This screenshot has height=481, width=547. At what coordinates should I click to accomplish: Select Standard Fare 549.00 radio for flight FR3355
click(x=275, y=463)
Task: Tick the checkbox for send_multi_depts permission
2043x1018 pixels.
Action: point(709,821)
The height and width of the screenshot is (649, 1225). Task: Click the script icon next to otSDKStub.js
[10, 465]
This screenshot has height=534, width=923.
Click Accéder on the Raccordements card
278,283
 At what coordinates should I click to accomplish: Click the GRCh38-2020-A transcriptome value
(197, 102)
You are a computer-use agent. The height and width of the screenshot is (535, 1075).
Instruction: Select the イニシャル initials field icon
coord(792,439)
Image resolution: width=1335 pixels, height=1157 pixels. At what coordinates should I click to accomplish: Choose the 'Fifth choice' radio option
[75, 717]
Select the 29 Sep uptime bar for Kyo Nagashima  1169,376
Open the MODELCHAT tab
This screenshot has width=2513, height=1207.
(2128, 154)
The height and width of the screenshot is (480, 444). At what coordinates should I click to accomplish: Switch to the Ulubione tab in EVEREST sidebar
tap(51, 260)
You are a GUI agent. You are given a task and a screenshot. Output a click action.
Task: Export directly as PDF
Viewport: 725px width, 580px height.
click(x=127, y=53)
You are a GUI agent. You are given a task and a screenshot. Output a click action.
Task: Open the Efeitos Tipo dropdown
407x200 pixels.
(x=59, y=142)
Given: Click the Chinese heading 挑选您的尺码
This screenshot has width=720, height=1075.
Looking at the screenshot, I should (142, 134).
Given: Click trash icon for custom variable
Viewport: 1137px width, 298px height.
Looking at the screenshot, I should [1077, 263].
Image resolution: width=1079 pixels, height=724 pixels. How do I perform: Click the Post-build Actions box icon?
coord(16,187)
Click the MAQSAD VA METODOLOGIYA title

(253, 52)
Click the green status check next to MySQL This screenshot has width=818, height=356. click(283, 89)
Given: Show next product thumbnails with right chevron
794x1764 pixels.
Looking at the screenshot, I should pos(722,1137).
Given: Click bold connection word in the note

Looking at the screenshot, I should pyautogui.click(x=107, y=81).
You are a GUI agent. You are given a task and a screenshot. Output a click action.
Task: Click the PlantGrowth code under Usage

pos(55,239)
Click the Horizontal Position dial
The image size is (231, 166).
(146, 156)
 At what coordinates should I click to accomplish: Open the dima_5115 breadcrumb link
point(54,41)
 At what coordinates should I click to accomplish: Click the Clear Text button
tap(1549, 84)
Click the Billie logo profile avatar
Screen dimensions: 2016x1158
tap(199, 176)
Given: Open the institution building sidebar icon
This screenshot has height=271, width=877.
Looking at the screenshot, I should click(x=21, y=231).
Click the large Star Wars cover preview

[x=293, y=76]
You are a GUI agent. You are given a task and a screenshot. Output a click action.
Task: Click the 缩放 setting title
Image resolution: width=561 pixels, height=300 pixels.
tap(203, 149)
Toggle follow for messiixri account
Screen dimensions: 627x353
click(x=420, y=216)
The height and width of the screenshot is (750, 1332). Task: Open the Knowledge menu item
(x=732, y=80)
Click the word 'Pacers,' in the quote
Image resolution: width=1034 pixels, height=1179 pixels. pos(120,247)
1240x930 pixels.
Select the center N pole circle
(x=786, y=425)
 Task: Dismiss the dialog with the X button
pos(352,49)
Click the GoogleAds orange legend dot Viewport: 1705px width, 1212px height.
#####
- BRIEF:
Rewrite all of the data above, changing every "GUI agent" to "screen assistant" and leaving everything else untouched.

- TASK SOLUTION:
This screenshot has height=481, width=547. At what coordinates should I click to accomplish: Select Standard Fare 549.00 radio for flight FR3355
click(x=275, y=463)
Task: Tick the checkbox for send_multi_depts permission
2043x1018 pixels.
Action: point(709,821)
The height and width of the screenshot is (649, 1225). Task: Click the script icon next to otSDKStub.js
[10, 465]
This screenshot has height=534, width=923.
Click Accéder on the Raccordements card
278,283
 At what coordinates should I click to accomplish: Click the GRCh38-2020-A transcriptome value
(197, 102)
You are a computer-use agent. The height and width of the screenshot is (535, 1075).
Instruction: Select the イニシャル initials field icon
coord(792,439)
Image resolution: width=1335 pixels, height=1157 pixels. At what coordinates should I click to accomplish: Choose the 'Fifth choice' radio option
[75, 717]
Select the 29 Sep uptime bar for Kyo Nagashima  1169,376
Open the MODELCHAT tab
This screenshot has width=2513, height=1207.
(2128, 154)
The height and width of the screenshot is (480, 444). At what coordinates should I click to accomplish: Switch to the Ulubione tab in EVEREST sidebar
tap(51, 260)
You are a screen assistant. You are given a task and a screenshot. Output a click action.
Task: Export directly as PDF
Viewport: 725px width, 580px height.
click(x=127, y=53)
You are a screen assistant. You are given a task and a screenshot. Output a click action.
Task: Open the Efeitos Tipo dropdown
407x200 pixels.
(x=59, y=142)
Given: Click the Chinese heading 挑选您的尺码
This screenshot has width=720, height=1075.
Looking at the screenshot, I should (142, 134).
Given: Click trash icon for custom variable
Viewport: 1137px width, 298px height.
Looking at the screenshot, I should [1077, 263].
Image resolution: width=1079 pixels, height=724 pixels. How do I perform: Click the Post-build Actions box icon?
coord(16,187)
Click the MAQSAD VA METODOLOGIYA title

(253, 52)
Click the green status check next to MySQL This screenshot has width=818, height=356. click(283, 89)
Given: Show next product thumbnails with right chevron
794x1764 pixels.
Looking at the screenshot, I should pos(722,1137).
Given: Click bold connection word in the note

Looking at the screenshot, I should pyautogui.click(x=107, y=81).
You are a screen assistant. You are given a task and a screenshot. Output a click action.
Task: Click the PlantGrowth code under Usage

pos(55,239)
Click the Horizontal Position dial
The image size is (231, 166).
(146, 156)
 At what coordinates should I click to accomplish: Open the dima_5115 breadcrumb link
point(54,41)
 At what coordinates should I click to accomplish: Click the Clear Text button
tap(1549, 84)
Click the Billie logo profile avatar
Screen dimensions: 2016x1158
tap(199, 176)
Given: Open the institution building sidebar icon
This screenshot has height=271, width=877.
Looking at the screenshot, I should click(x=21, y=231).
Click the large Star Wars cover preview

[x=293, y=76]
You are a screen assistant. You are given a task and a screenshot. Output a click action.
Task: Click the 缩放 setting title
Image resolution: width=561 pixels, height=300 pixels.
tap(203, 149)
Toggle follow for messiixri account
Screen dimensions: 627x353
click(x=420, y=216)
The height and width of the screenshot is (750, 1332). Task: Open the Knowledge menu item
(x=732, y=80)
Click the word 'Pacers,' in the quote
Image resolution: width=1034 pixels, height=1179 pixels. pos(120,247)
1240x930 pixels.
Select the center N pole circle
(x=786, y=425)
 Task: Dismiss the dialog with the X button
pos(352,49)
Click the GoogleAds orange legend dot Viewport: 1705px width, 1212px height.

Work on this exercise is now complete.